Early Review of draft-pignataro-eimpact-icmp-02
review-pignataro-eimpact-icmp-02-secdir-early-emery-2024-04-26-00
| Request | Review of | draft-pignataro-eimpact-icmp |
|---|---|---|
| Requested revision | No specific revision (document currently at 03) | |
| Type | Early Review | |
| Team | Security Area Directorate (secdir) | |
| Deadline | 2024-04-30 | |
| Requested | 2024-04-10 | |
| Requested by | Carlos Pignataro | |
| Authors | Carlos Pignataro , Jainam Parikh , Ron Bonica , Michael Welzl | |
| I-D last updated | 2024-05-30 (Latest revision 2024-05-30) | |
| Completed reviews |
Secdir Early review of -02
by Shawn M Emery
(diff)
Opsdir Early review of -02 by Qin Wu (diff) Secdir Early review of -03 by Shawn M Emery |
|
| Comments |
This is an early review request, for this document leveraging the existing ICMP Extension mechanism for environmental sustainability data. Your review is much appreciated and most welcome!
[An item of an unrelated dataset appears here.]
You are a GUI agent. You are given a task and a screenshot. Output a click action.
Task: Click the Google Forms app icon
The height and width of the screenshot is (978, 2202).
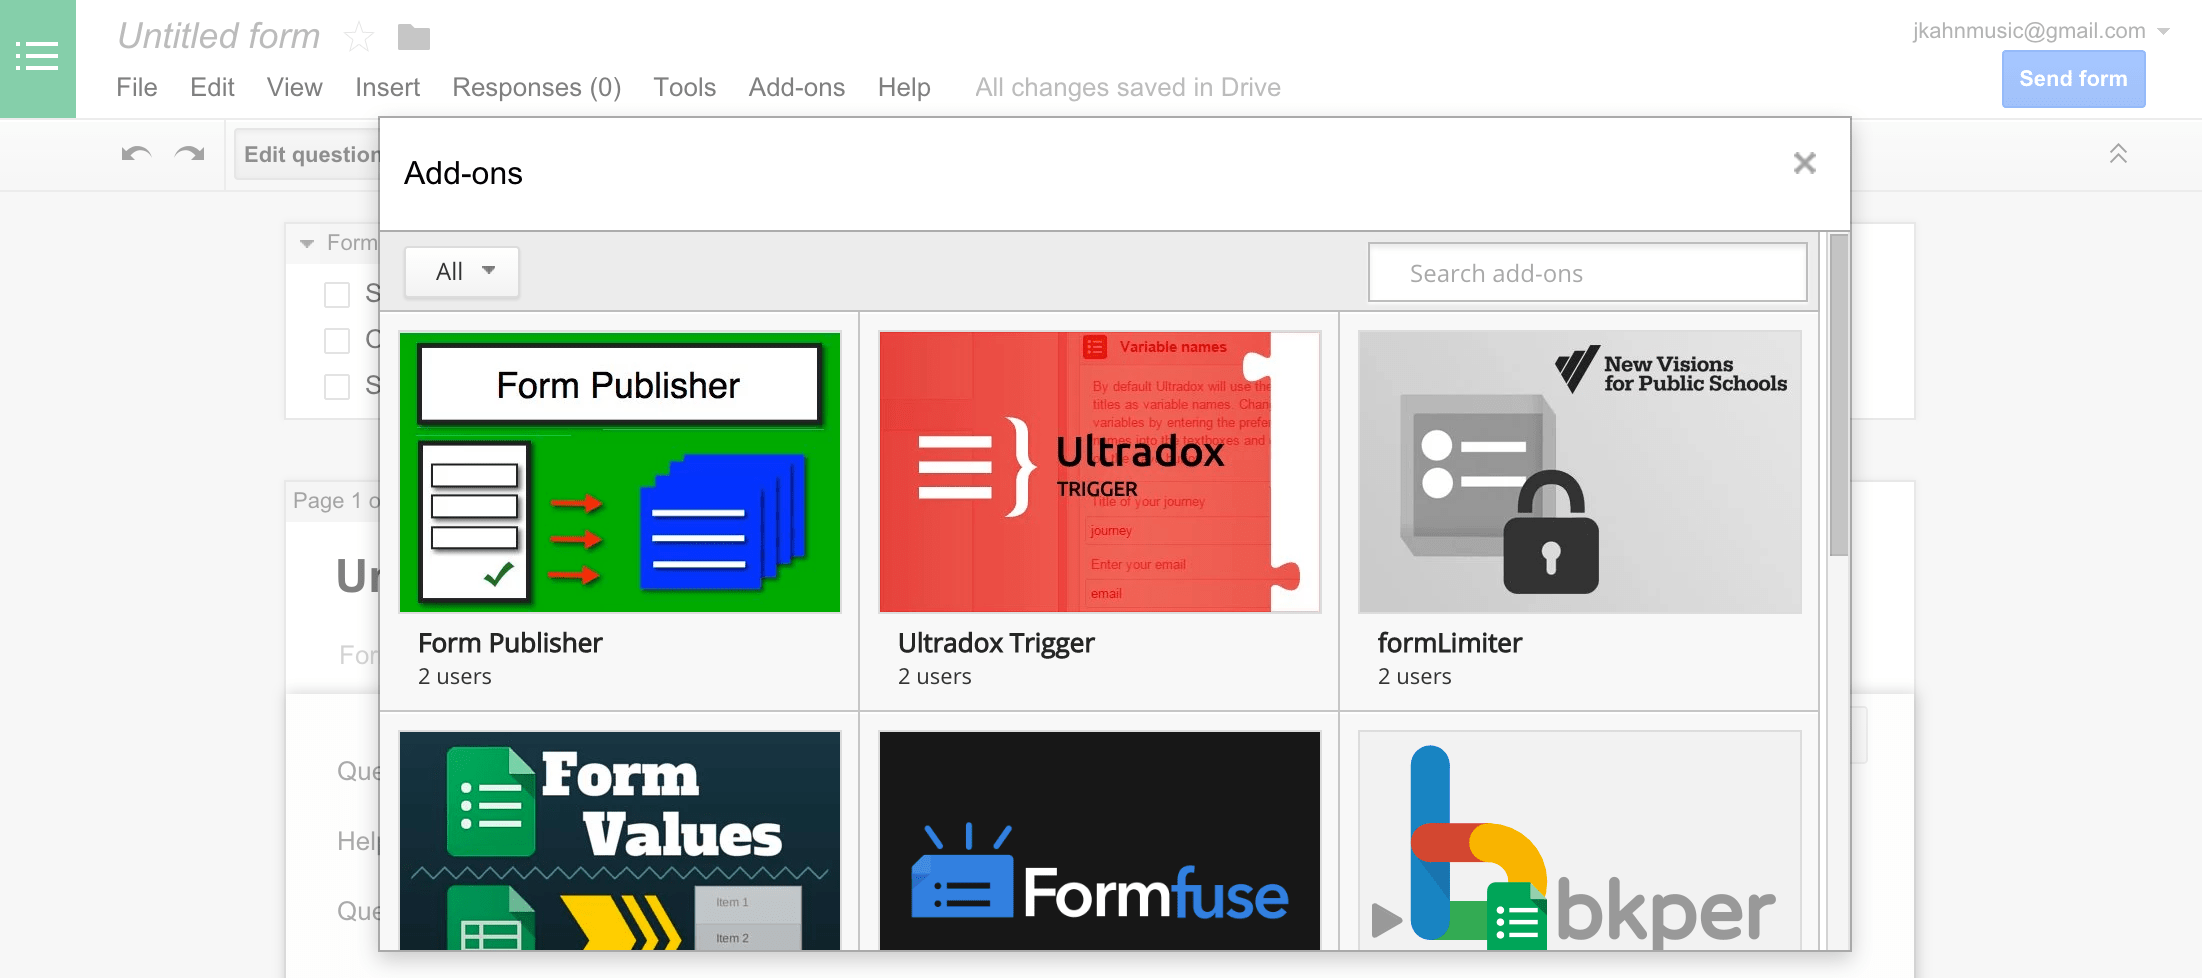(38, 57)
Carlos. |
|
| Assignment | Reviewer | Shawn M Emery |
| State | Completed | |
| Request | Early review on draft-pignataro-eimpact-icmp by Security Area Directorate Assigned | |
| Posted at | https://mailarchive.ietf.org/arch/msg/secdir/rmM9ErWtY25GCNn7_YPc99FbjuY | |
| Reviewed revision | 02 (document currently at 03) | |
| Result | Has issues | |
| Completed | 2024-04-26 |
review-pignataro-eimpact-icmp-02-secdir-early-emery-2024-04-26-00
This draft specifies an extension to ICMP that provides sustainability metrics and data on a per-hop basis to the targeted node. This data includes information on node power draw, the node components' power draw(s), node network throughput, and environmental certifications. The security considerations section does exist and defers to RFC 4884 and 8335 in regards to the security of ICMP extensions. The section also recommends limiting the extension to the internally-facing administrative domain in consideration of privacy by filtering out these sustainability metrics and data. I agree with these assertions. However, one attack vector that I could think of is a high-fidelity reporting of power draw for the targeted node's memory, cache, or HSM component then an attacker could perform a remote side-channel attack (i.e., using DPA) during cryptographic operations in order to extract the associated secret key. General comments: Thank you for the use-case section. Editorial comments: None.